High Performance Support for Case-Based Planning Applications

James Hendler - Kilian Stoffel
Department of Computer Science
University of Maryland
College Park, MD. Alice Mulvehill
Mitre Corp.
Bedford, Mass.

In this abstract we briefly describe work which uses high performance AI computing to support a transportation logistics planning application. The work particularly involves extending the retrieval mechanisms of CaPER, a case-based planning system implemented using high performance computing techniques, to support the ForMAT system being developed by researchers at Mitre Corporation.

Planning Background

In case-based planning (CBP), previously generated plans are stored as cases in memory and can be reused to solve similar planning problems in the future. CBP can save considerable time over planning from scratch (generative planning), thus offering a potential (heuristic) mechanism for handling intractable problems. With our system, CaPER, we are currently developing new approaches to CBP. In particular, one drawback of CBP systems has been the need for a highly structured memory that requires significant domain engineering and complex memory preindexing schemes to enable efficient case retrieval.

In contrast, the CaPER CBP system uses high performance computing mechanisms to retrieve plans quickly from a large memory that is not preindexed.
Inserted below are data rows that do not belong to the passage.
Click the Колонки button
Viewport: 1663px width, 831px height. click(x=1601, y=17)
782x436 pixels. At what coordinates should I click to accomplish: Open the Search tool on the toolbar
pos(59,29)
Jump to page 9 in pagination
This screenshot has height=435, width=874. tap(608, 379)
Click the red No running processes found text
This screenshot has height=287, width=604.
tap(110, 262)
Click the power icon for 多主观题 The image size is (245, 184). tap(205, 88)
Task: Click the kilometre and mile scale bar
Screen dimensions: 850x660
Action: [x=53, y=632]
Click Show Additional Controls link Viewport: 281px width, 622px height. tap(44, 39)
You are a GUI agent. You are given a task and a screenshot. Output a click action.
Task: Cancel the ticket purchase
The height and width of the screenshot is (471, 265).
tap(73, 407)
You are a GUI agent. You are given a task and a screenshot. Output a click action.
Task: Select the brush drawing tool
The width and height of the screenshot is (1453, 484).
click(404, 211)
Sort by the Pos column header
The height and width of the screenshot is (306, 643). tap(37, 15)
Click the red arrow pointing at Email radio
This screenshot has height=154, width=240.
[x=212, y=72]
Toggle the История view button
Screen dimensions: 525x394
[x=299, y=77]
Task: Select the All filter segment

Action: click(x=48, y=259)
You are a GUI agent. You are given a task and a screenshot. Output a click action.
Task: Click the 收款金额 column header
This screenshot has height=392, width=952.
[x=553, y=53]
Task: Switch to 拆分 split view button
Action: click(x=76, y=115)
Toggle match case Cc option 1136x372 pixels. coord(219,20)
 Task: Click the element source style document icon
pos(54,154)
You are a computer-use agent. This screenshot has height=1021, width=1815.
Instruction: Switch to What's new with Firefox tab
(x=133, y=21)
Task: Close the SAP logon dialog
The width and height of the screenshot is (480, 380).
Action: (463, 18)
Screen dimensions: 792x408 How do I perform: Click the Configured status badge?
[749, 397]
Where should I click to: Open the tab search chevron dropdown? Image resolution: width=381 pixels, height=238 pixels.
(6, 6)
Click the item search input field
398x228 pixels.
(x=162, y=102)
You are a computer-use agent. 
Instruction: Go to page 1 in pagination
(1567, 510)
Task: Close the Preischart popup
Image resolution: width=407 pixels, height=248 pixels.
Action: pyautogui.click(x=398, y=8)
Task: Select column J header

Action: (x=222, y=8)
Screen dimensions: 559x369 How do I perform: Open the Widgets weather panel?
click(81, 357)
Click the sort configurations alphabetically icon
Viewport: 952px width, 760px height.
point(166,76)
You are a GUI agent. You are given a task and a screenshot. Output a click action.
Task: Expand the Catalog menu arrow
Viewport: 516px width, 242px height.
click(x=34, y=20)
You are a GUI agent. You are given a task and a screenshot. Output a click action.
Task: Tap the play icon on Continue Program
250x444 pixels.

Thus it is relatively inexpensive to access memory frequently, and memory can be probed flexibly at case retrieval time. CaPER can issue a variety of queries that result in the retrieval of one or more plans (or parts of plans) that can be combined to solved the target planning problem. These plans can be merged and harmful interactions among them resolved using annotations on a plan that capture interdependencies among its actions [8,7,5,9].

Transportation Logistics Planning

The United States Transportation Command (USTRANSCOM) is responsible for generating and maintaining the plans by which United States military forces are deployed. This responsibility includes determining the transportation needs for missions short and long, small and very large. For large missions, the process by which these transportation plans are constructed can be very complex and time consuming. Representatives from the various services and commands involved in a plan must collectively decide how best to allocate the limited transportation resources (aircraft, ships, trucks and trains) to achieve the many military goals of the mission. The end result of this process is an Operational Plan (OPLAN) which specifies where and when the forces involved in a mission are to be moved. Associated with a OPLAN are one or more Time Phased Force Deployment Data (TPFDD) which describe what, when, and how the forces for a mission will be deployed. The OPLAN and TPFDDs are stored and maintained until their execution is called for. At this time the plan will generally have to be modified to fit the particular details of the current situation.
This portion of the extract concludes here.